Most historians and theologians affirm that Josephus, a historian himself, is a credible source of information about his times. To validate their affirmation that the massacre did not occur, skeptics and atheists tell us that, because Josephus did not mention the Massacre of the Innocents in his great book Antiquities of the Jews, it is a myth, it did not happen. All they have to deny the event is that Herod’s killing were so well known that Josephus should have written about it and he didn’t. Because of that claim, they say the massacre never happened. This “evidence” is not enough to prove that Matthew intentionally concocted the story. To convince me that the story is an invention, as some critics say, they have to show me positive evidence that Matthew lied intentionally about the massacre. With the exception of John’s, the gospels are older that Josephus’ Antiquities of the Jews, but Josephus gets more credibility than the gospel writers. Consider that Josephus wanted to write a book favorable to his patrons the Romans. His decision as an author makes sense because the Flavian dynasty (he adopted the name Flavius Josephus because of it) paid him a nice pension to live comfortably for the rest of his life. Herod was the greatest king in the Roman Empire. This is why Josephus writes so much about Herod and so little about Jesus. Additionally, At the time of Jesus’ birth, infanticide was not morally wrong or an abomination in the Roman Empire. Accordingly, Josephus, even if he knew about the massacre, may have considered it an isolated and insignificant event. The slaughtering of less than a dozen infants in a small town was an insignificant story to be included in his work. A massacre where a few, perhaps less than 10 babies, in a small town of less than 300 inhabitants, were killed, was not a great interest to Josephus potential audience.
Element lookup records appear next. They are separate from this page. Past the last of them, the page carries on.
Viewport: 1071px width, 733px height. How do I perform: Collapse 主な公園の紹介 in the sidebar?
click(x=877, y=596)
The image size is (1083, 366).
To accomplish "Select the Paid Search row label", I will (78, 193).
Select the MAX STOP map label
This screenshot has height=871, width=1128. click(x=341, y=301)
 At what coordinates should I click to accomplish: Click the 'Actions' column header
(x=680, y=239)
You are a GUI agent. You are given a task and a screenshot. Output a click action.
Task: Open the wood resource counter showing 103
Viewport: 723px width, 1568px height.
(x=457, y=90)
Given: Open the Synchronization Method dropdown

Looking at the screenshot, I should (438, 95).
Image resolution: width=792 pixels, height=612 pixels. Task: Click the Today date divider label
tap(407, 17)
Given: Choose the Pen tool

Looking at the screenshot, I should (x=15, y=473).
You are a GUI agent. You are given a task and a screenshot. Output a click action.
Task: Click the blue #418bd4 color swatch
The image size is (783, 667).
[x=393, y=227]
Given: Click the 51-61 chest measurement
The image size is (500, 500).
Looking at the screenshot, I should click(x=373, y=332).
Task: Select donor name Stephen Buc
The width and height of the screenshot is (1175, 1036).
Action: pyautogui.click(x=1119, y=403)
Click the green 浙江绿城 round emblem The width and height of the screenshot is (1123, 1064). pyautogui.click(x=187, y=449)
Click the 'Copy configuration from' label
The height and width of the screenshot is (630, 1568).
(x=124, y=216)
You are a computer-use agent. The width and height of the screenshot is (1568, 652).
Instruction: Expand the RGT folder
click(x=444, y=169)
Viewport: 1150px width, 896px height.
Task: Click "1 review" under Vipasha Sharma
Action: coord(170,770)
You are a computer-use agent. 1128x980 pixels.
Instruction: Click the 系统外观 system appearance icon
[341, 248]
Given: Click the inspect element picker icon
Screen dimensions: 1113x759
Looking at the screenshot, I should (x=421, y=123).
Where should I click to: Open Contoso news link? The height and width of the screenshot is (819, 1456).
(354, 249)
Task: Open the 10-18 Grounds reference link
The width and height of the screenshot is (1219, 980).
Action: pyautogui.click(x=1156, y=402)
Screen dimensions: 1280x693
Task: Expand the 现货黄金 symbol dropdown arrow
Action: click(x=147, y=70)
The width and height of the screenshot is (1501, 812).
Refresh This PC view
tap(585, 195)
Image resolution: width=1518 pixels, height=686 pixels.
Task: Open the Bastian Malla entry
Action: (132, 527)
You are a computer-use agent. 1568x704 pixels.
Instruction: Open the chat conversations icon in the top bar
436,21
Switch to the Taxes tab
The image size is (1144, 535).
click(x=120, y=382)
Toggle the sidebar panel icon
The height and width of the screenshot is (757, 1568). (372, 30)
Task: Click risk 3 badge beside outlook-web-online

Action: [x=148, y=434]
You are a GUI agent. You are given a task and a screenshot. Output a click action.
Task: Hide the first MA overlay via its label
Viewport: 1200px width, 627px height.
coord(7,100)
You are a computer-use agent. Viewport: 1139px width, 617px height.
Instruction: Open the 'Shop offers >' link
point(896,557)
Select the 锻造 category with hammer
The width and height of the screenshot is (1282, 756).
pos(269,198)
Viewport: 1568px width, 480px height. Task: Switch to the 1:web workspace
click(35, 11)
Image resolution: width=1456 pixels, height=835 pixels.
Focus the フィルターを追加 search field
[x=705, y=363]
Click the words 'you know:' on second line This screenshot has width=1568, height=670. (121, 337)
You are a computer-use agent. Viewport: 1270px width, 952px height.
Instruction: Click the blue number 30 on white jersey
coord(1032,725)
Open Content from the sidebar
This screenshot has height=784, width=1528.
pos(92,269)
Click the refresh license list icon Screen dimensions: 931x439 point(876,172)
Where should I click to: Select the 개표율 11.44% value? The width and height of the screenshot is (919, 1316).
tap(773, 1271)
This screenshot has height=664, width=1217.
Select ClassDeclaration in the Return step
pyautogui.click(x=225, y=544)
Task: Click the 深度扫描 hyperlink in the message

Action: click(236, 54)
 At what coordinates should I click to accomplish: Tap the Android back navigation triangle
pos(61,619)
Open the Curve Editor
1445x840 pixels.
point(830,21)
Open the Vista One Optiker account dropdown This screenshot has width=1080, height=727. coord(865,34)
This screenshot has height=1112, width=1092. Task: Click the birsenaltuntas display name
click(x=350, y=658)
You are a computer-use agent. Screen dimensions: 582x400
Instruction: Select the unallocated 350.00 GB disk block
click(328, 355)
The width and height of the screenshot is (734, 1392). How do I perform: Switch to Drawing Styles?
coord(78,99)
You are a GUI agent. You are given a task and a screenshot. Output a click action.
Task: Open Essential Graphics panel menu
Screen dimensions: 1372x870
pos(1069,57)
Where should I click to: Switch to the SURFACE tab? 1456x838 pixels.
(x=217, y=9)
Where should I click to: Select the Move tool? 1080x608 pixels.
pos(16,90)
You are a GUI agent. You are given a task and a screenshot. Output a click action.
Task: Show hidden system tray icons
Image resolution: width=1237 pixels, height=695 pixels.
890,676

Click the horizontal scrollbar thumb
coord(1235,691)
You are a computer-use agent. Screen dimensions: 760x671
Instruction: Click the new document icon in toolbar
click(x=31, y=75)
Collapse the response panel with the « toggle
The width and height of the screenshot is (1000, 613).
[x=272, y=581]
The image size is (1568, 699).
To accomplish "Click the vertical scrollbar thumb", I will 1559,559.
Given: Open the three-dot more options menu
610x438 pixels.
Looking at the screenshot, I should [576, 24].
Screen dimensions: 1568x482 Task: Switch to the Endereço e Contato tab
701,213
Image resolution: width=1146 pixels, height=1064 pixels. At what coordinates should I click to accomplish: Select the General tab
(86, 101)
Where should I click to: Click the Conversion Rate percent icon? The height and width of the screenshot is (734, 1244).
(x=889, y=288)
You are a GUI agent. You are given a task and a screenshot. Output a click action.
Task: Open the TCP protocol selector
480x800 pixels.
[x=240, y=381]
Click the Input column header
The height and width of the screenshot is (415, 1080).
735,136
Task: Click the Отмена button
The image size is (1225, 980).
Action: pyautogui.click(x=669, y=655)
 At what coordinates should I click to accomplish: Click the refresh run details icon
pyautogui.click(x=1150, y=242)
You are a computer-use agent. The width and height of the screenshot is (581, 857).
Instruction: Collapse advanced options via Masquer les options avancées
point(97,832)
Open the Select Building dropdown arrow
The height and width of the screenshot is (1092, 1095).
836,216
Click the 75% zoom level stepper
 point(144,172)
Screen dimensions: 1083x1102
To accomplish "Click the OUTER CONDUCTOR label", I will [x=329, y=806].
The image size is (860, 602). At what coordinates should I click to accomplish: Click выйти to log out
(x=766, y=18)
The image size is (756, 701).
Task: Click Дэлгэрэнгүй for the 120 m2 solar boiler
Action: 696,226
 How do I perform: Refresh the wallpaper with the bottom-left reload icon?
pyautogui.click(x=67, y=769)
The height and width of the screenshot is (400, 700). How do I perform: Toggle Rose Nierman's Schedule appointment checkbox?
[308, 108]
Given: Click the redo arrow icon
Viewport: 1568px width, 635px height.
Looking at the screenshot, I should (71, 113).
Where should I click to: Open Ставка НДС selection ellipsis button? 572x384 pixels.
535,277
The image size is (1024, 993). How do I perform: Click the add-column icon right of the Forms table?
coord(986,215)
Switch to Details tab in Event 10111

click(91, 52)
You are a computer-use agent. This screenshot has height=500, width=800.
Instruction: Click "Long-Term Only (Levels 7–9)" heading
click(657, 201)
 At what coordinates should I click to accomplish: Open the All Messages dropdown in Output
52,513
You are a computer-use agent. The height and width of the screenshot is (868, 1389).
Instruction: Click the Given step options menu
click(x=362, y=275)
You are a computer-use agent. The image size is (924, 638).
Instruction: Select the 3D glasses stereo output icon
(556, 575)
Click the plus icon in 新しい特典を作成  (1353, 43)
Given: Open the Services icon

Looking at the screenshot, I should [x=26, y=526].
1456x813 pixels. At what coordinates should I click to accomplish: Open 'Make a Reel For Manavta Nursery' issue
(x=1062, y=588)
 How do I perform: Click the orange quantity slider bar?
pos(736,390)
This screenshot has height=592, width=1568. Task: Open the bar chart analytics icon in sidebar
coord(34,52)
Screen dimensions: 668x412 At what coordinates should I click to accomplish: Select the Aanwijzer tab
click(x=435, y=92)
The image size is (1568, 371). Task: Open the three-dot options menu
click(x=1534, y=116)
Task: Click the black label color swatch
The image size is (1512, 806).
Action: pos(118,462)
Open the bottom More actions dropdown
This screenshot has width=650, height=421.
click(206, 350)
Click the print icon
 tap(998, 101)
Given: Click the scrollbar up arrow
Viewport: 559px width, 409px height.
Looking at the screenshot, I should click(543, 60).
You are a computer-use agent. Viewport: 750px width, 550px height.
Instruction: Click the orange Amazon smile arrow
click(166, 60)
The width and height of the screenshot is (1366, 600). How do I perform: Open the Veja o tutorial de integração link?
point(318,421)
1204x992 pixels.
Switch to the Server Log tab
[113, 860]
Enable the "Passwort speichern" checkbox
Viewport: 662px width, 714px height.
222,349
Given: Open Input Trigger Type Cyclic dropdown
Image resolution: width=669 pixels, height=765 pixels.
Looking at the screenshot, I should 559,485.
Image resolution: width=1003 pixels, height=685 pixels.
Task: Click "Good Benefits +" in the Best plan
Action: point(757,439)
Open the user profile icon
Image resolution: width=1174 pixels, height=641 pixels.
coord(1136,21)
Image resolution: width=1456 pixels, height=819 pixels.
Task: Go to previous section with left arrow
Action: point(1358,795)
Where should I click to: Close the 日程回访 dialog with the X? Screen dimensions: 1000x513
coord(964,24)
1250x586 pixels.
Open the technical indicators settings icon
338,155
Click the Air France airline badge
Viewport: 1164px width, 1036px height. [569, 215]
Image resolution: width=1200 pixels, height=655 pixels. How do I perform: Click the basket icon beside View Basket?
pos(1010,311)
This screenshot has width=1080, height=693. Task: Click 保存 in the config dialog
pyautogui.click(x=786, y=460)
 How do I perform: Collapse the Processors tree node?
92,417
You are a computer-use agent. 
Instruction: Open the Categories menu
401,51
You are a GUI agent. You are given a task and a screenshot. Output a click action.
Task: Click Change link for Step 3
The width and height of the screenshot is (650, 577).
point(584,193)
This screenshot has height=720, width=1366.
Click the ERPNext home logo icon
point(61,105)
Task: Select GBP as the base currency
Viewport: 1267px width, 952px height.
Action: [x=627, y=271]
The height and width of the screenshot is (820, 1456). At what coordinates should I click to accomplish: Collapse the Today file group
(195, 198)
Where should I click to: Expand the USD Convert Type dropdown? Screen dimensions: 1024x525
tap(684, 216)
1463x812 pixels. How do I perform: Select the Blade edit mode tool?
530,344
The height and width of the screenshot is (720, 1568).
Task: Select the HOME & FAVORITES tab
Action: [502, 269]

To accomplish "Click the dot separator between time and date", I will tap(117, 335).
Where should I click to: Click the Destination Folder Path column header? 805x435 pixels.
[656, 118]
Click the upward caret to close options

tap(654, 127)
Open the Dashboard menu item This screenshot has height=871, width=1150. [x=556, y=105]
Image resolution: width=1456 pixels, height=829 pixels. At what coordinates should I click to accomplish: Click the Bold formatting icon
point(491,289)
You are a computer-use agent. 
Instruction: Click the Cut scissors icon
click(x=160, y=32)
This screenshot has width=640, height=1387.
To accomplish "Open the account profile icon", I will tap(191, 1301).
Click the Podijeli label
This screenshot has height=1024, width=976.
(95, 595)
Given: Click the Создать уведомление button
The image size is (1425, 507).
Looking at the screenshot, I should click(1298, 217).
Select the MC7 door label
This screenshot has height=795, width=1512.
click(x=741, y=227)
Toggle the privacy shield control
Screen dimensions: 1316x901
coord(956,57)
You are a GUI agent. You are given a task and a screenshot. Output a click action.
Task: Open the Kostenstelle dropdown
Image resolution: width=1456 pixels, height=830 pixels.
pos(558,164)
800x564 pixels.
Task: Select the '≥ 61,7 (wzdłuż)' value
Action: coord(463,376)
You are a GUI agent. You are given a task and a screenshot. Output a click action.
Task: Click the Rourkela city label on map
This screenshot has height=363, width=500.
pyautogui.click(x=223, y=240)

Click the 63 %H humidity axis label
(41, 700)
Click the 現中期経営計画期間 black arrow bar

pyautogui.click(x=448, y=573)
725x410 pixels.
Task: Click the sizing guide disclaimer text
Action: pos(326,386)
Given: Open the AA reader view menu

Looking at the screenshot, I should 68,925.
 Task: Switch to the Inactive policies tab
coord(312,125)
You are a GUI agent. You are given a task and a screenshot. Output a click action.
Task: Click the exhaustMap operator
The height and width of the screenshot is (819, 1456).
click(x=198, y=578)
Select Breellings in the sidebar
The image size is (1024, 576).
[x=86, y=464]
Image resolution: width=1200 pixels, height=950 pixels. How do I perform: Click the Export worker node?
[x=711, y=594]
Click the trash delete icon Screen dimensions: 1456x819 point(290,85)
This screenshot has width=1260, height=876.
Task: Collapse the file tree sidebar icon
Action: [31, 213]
To me, the Massacre of the Innocents was a consequence of Herod’s extreme desires to stay in power which produced a man capable of doing anything to stay in power. He was so obsessed with this idea that he was fearful and suspicious of everybody. He could not allow somebody who could be a rival to his power to stay alive. This massacre was just another of Herod’s many ruthless acts. Matthew’s account is credible when you take into consideration Herod’s fears together with his murderous inclinations.
Mathew’s story makes sense because it corresponds with Herod’s reign of terror. As for why it is not included in Josephus works, the number of infants – from six to a dozen – killed during the night of the massacre was too insignificant to be known, much less recorded, by Josephus. The unbelievers conveniently forget that he didn’t know, first hand, either Herod or Jesus. He published his work in 94 AD; 98 years after Herod’s death and some 62 after Jesus’. His disregarding it is understandably. Additionally, the event happened 100 years before Josephus wrote his Antiquities of the Jews.
I hope I have shown enough evidence that Matthew’s account of the massacre is authentic. Even if Josephus considered it too insignificant to include in his Antiquities.